Laurie Larson’s ethereal vocals are hauntingly beautiful on “Architect of Dreams,” from her 2006 album Aquila, named after her favorite constellation. “Call To Action,” from the 2008 release Striking Resemblance is passively provocative, if you can get your head around two words that are normally juxtaposed to one another. “Redefining Home,” is reflective and Laurie Larson’s pretty vocals are set to driving guitars that growl and then solo like a mad man lost in a maze. One does not begin to understand the musical genius of Laurie Larson until you listen to her songs several times, because each time you discover a new layer that escaped your attention the first go round. Her music is not cleverly contrived nor is it reliant on cheap hooks. It is timeless and some of her songs remind one of the creativity of the early Moody Blues.
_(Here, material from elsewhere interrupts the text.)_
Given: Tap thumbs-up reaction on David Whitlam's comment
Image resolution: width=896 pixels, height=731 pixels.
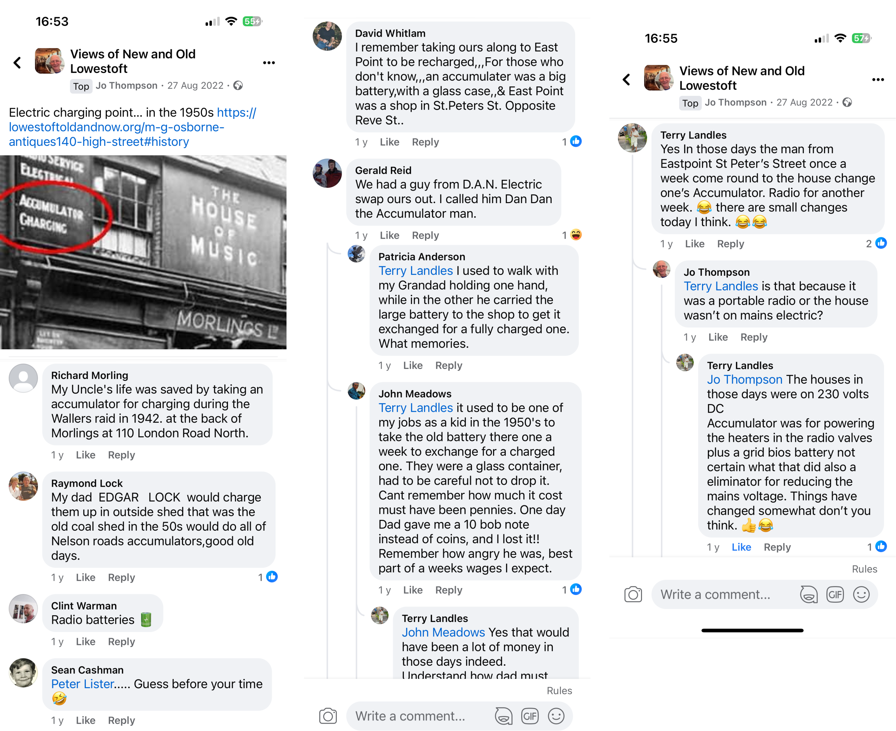Looking at the screenshot, I should 576,141.
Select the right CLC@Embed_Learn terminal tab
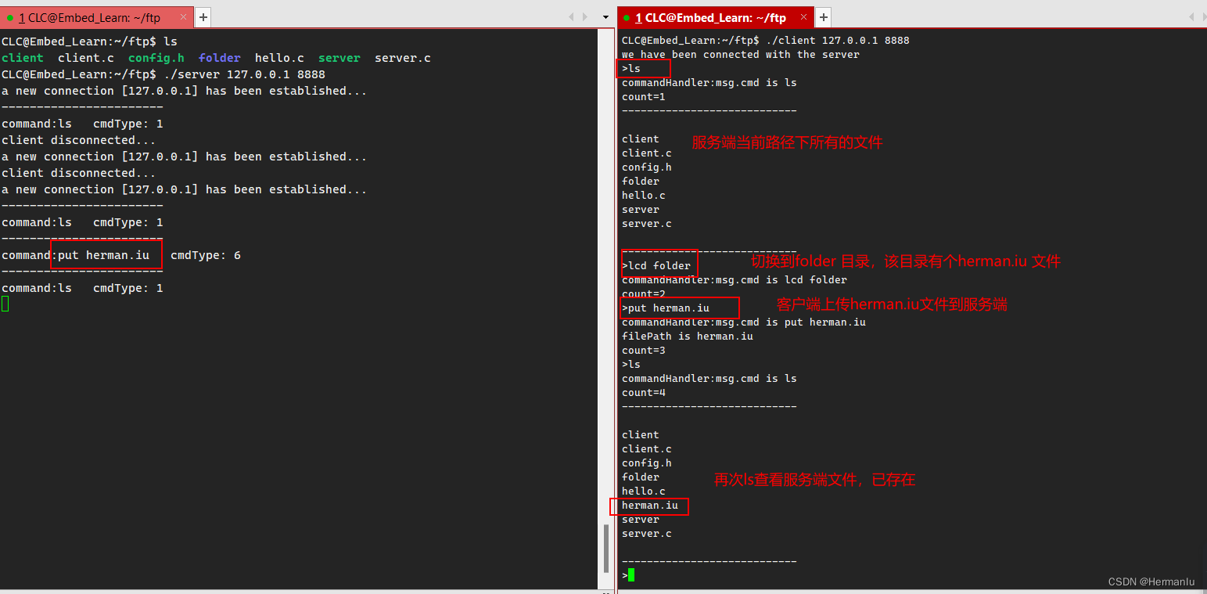The width and height of the screenshot is (1207, 594). tap(712, 17)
She says of “Redefining Home,” “I have always written my songs being conscious, but all year long I was dreaming that entire song. I would awake in the middle of the night singing this, the whole thing, lyrics, music, the whole nine yards. I thought who does that song, that’s a great song. I kept thinking Oh My God, it has to be the Moody Blues. I was half awake and I thought, wait a minute, that’s nobody’s song, you better write that down (she laughs). That has never happened before where I have a song when I had just dreamed it.”
Has commercial radio in the most recent era of music quashed creativity? Laurie Larson has some thoughts about that.
“Radio is very depressing. When I started it seemed like it was going to be great and if we just changed a few things here it could get better. It has been a downhill slide ever since. Pretty much the bean counters came in and they took the radio friendly thing too far with over consulting and too much research. They basically sucked the life out of things and did not let local stations have their own unique sound and their own unique flavor for the community. It is mass marketed MacDonalds radio. I think that is very destructive and it really hurts artists. Now when they grow up they think, I have to write a song that sounds like this. If Jim Morrison and The Doors had thought about what’s commercial they would never have been The Doors and nobody would have cared. If you look at all of the iconic bands, I love Kansas, well nobody else sounded like them. You have to make your own unique mark on the world. What has happened since the mid-eighties is, oh I am a metal band, so I have to sound like this, I have to dress like this. Even though they are trying to be anti-establishment it is so funny they all dress the same.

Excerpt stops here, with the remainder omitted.